His diary is filled with page after page devoted to fantasies about food. There are pages on exotic recipes, undoubtedly gathered from his fellow prisoners from all parts of the country. New England recipes, country recipes, seafood recipes. One page is devoted to a lavish meal he planned to eat when he was liberated. It was filled with meats, vegetables, fruits, desserts, breads and salads.
Finally, on April 12, he wrote, "Germans told us President Roosevelt died--first true thing they told us." The next day he made another brief note: "Freedom at 10 a.m. Freedom meant many things to Clark, but one it certainly meant was food. He stuffed himself on five or six meals a day during his first weeks of freedom. Unfortunately he was not able to gain weight because of a severe case of dysentery. The medical stations served the former POWs Paregoric by the bottle. Clark took doses as often as he could. Finally, his feet and his body began to heal as he loaded onto a ship for a trip across the Atlantic and home.
Ironically, his mother did not learn he had been captured until after he was freed. The first notice she received was a telegram from the War Department on April 18th that Clark was a prisoner. She had received an earlier telegram on Jan. 12 informing her that he had been missing in action since Dec. 16. Finally, on May 10, Mrs. Clark got the good news that her son had been liberated. Four days later she received another telegram. It said, "Back in States feeling fine furlough soon-LOVE S/SGT John R. Clark."

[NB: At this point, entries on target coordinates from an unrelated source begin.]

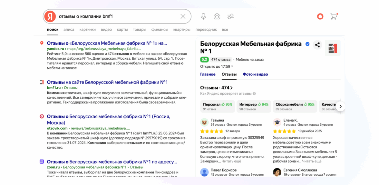Screen dimensions: 379x185
Task: Clear the search query with X icon
Action: point(183,16)
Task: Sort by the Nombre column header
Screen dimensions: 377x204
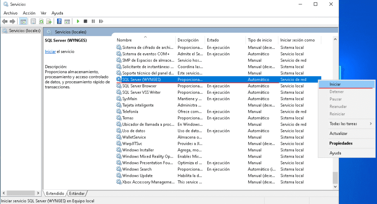Action: pyautogui.click(x=124, y=40)
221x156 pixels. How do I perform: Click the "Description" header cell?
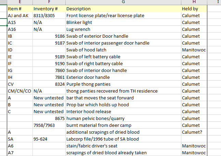tap(79, 9)
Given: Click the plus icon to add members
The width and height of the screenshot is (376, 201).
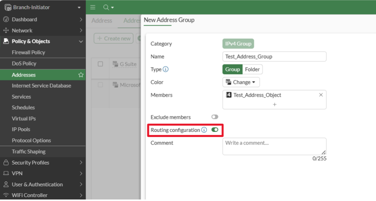Looking at the screenshot, I should [x=274, y=104].
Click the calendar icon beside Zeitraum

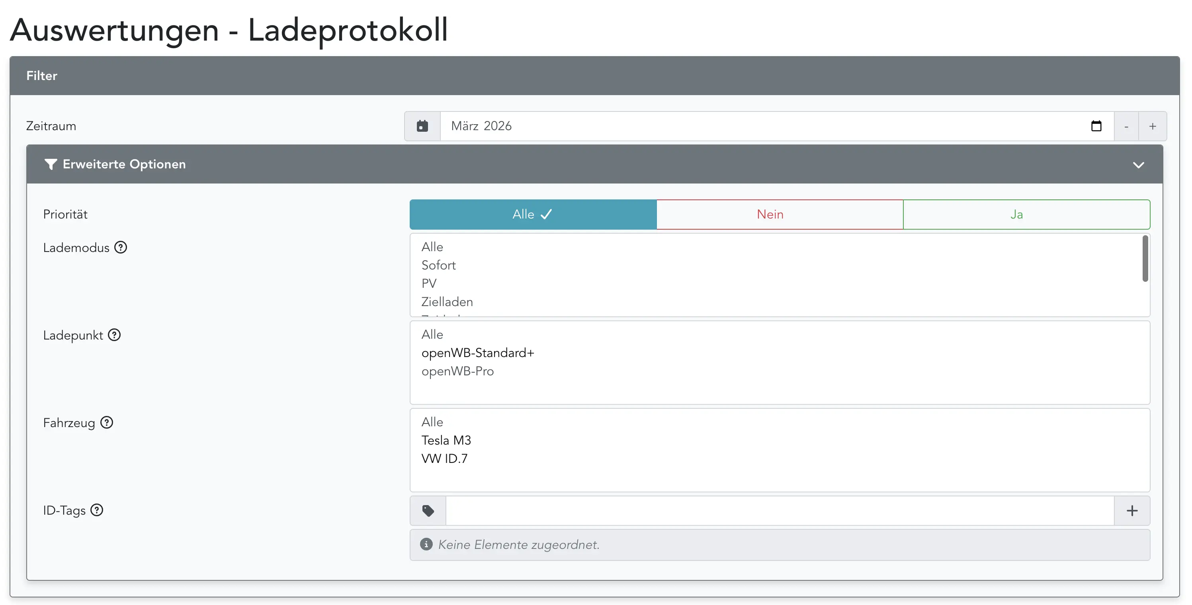422,126
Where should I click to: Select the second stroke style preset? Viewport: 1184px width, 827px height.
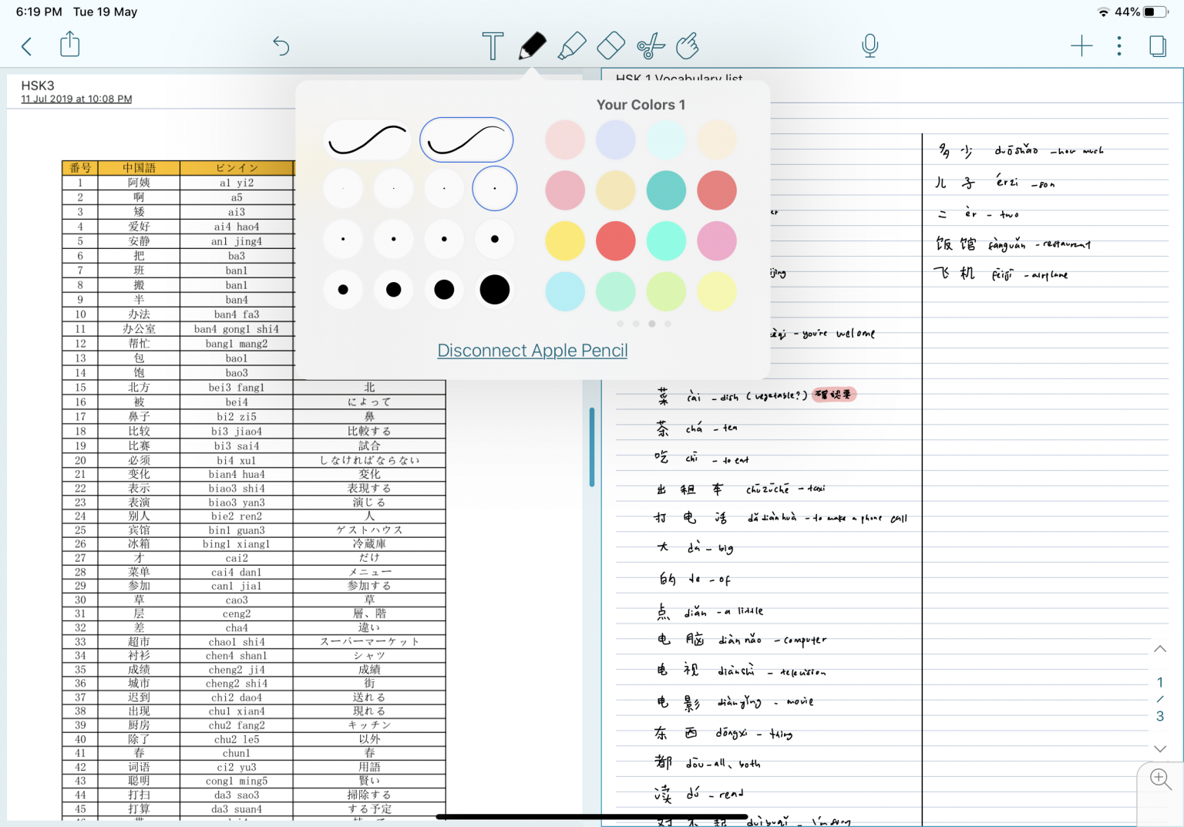pos(466,140)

Clark does not remember sending the last telegram. He thinks it may have been sent by the Army in his name. What he does clearly remember is a telephone call he made to his mother once he got back to the states. When they answered the phone, they mistook him for his brother. He learned that his brother had been severely wounded in the Pacific and was now in a hospital near him. Clark had a reunion with his brother in the hospital. His brother never completely recovered from the wounds and lost an eye. He passed away a few years ago.
Sadly, Clark was never reunited with his old friend Bill Furay. He tried to look him up when he was in Colorado but learned he had died a few years before. For over 30 years Clark kept his memories to himself. He felt he had no one to talk to. Who in Carter County could understand what he had gone through? He simply blocked out his memories and tried to live like everyone else. Then in 1976, a group of local ex-POWs came together to share their memories. For the first time, Clark had a chance to talk to others who could understand what he was saying. It took a long time to open up.
"I could not sit here and talk about it before I joined that group. I didn't need sympathy and I didn't need pity, and chances are no one would believe half the stuff we went through." Nowadays, Clark shares his memories and experiences with those who are interested. He frequently talks to schoolchildren about what it would be like to lose their freedom. He hopes they come away with a renewed appreciation of their freedom. He also remembers how important his old tattered New Testament was to him in his captivity. That memory has led him to an active career in the Gideons. He hopes that someone else in pain may have the same comfort he had.
Unlike most Americans, Clark's memories mean that he has never taken for granted his freedom or his faith in God.